You’d think being a naturist would make me immune from being self-conscious about my body. However, I sometimes suffer the same phobias, anxieties, and distortions about my body as most Americans do. And like most males, I sometimes worry about the size of one particular body part, my penis. It may seem silly, but it’s a concern that most men suffer from whether they admit it or not.
Where did this anxiety come from? I was not taught that the size of my penis mattered. There was no class in high school that said my penis size equated to how good a person I was, or how much money I would make. However, I was schooled by society and the media into thinking my penis size defined me as a person.
Millions are spent each year bombarding men with messages that their dick is lacking. Medications, devices, and painful surgery all promise male enhancement. Pornography presents a model of manhood that doesn’t reflect most men.
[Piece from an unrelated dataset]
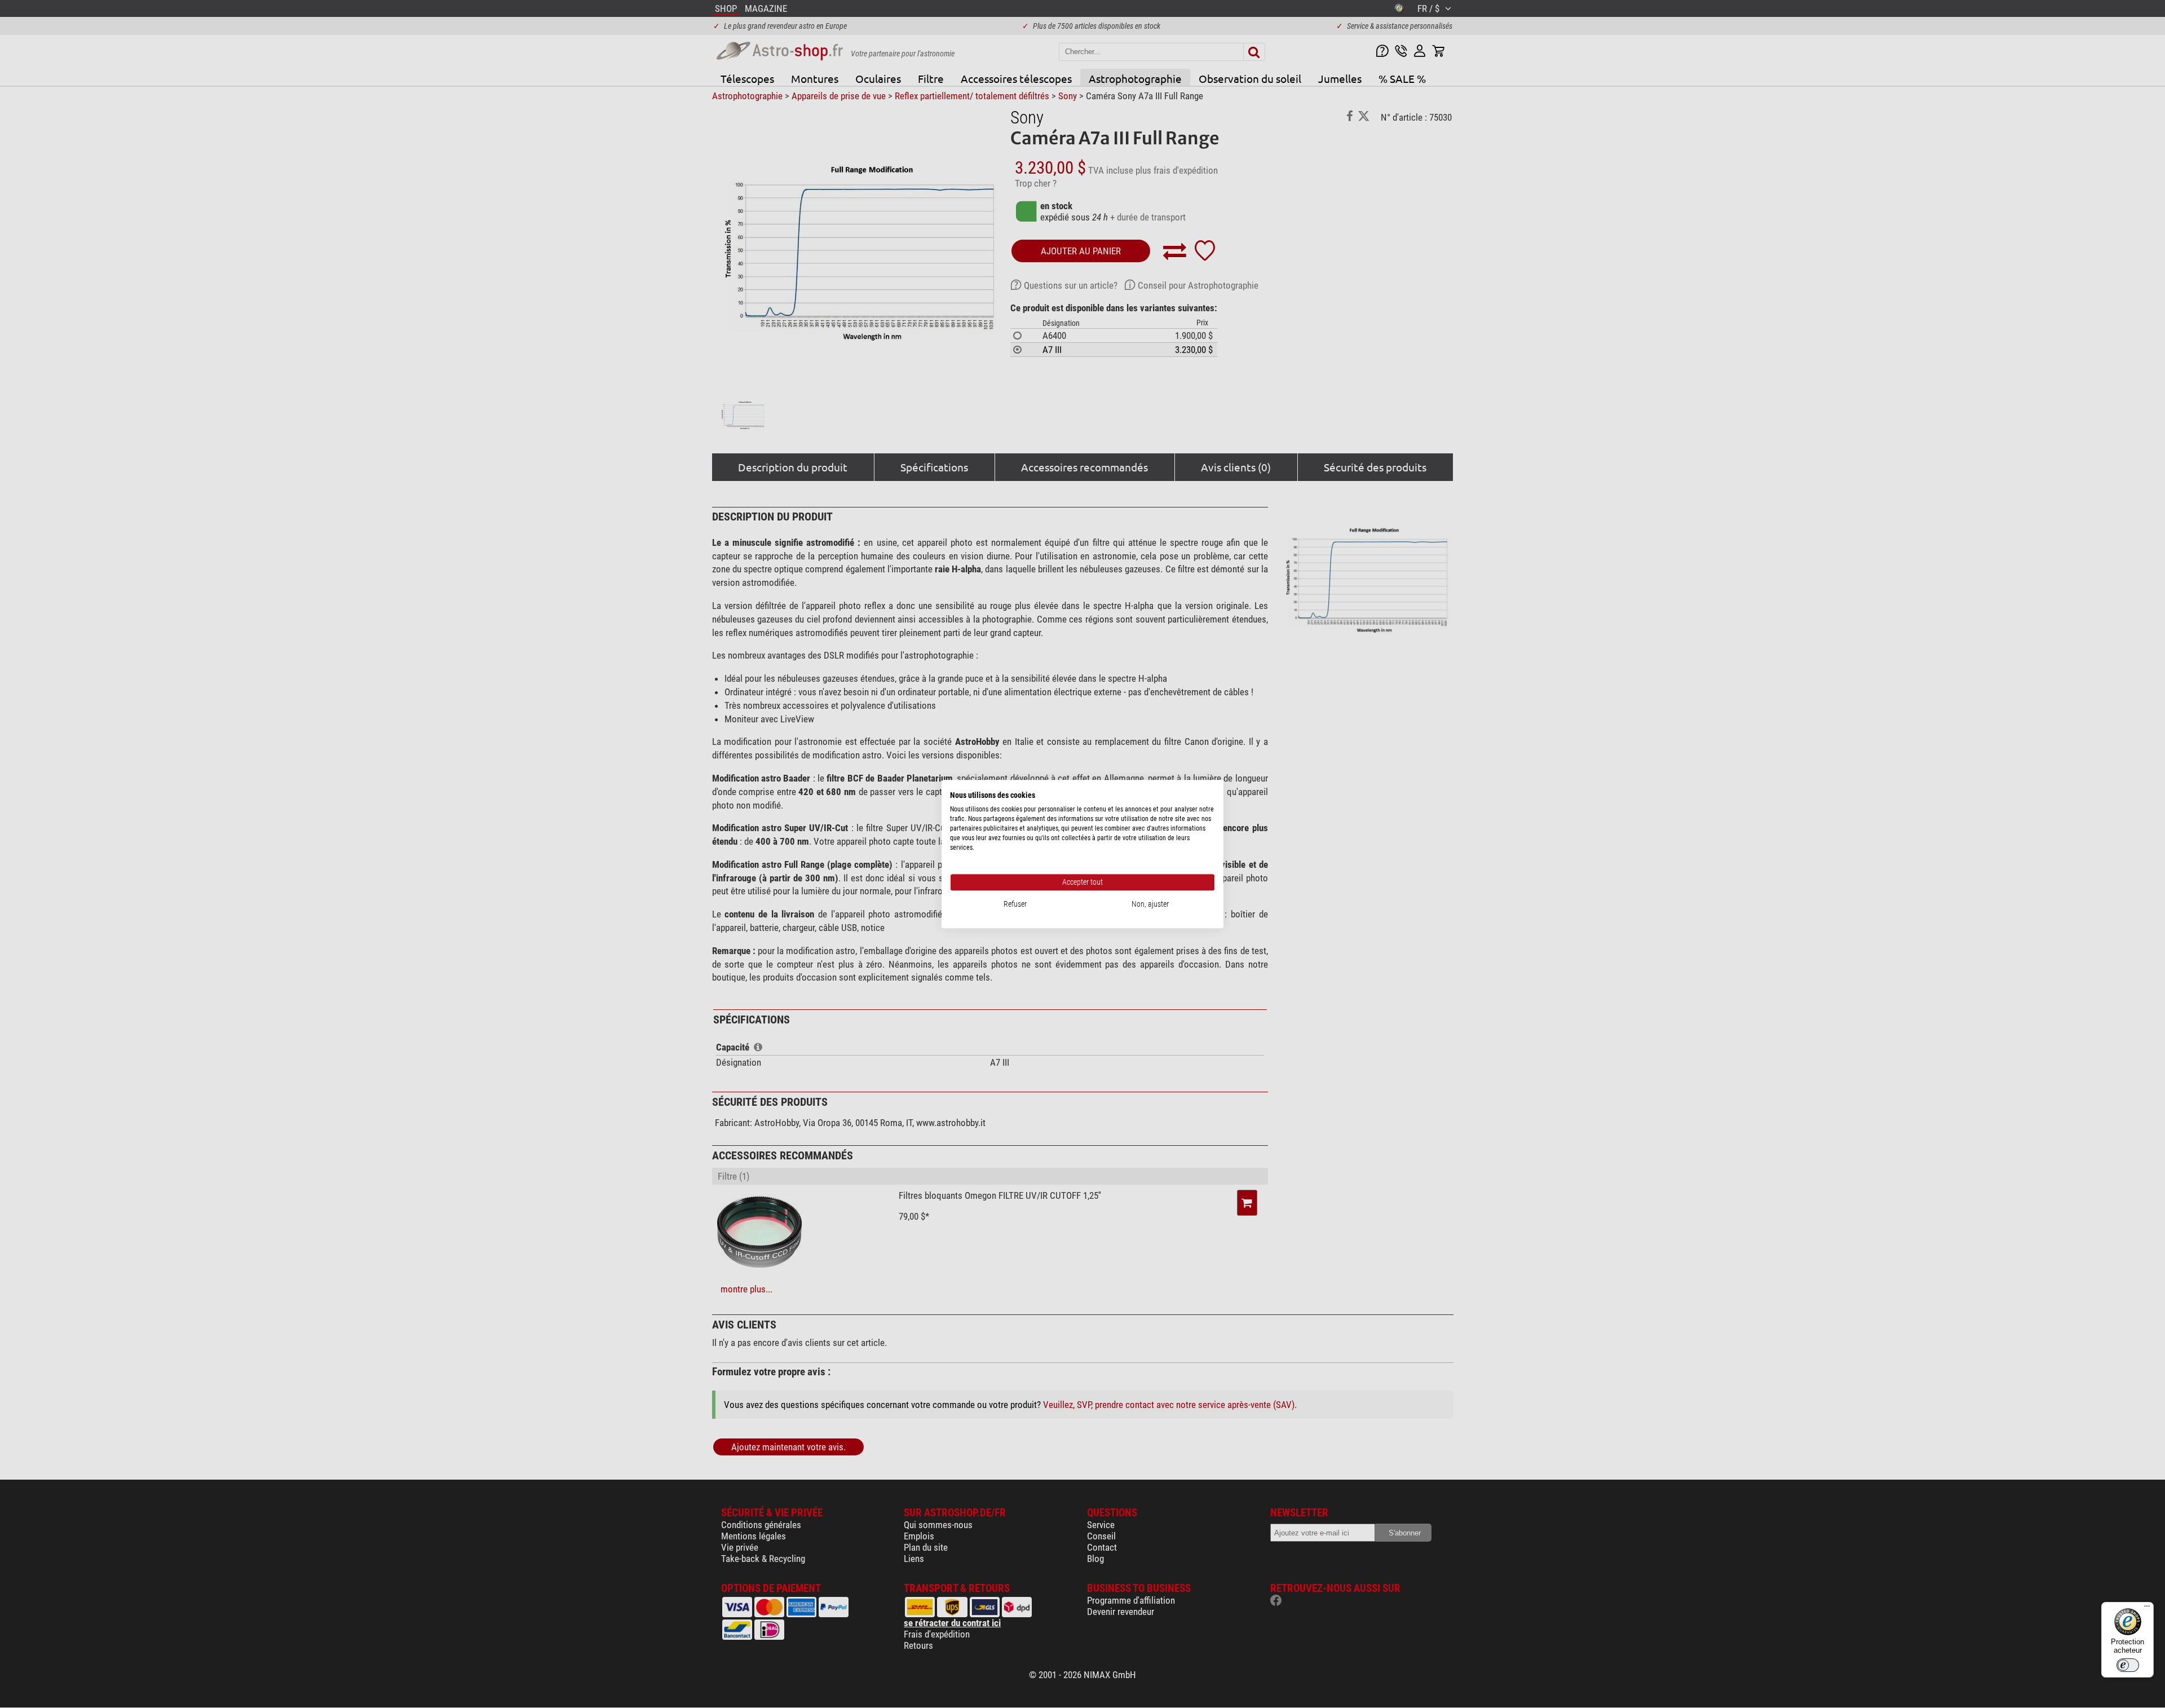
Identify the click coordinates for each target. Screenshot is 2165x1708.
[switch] (2128, 1665)
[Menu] (2147, 1609)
Add all this to an insecure young man, and you can see how this could affect his body image.
I started to think differently about my body after experimenting with nude recreation. I remember visiting a nudist club for the first time and being very self-conscious. I remember undressing and pulling on my penis to make it appear longer. But no one cared, no one stared. People didn’t judge me by my penis, but by my character. And I started to see things and people differently, we are not our body parts.
Naturism has taught me a realistic view of my body. I sometimes fall backward into irrational body image thinking. But thanks to naturism I know longer care what people think of my penis, and if they judge me by a body part, they aren’t the type of people worth knowing any how.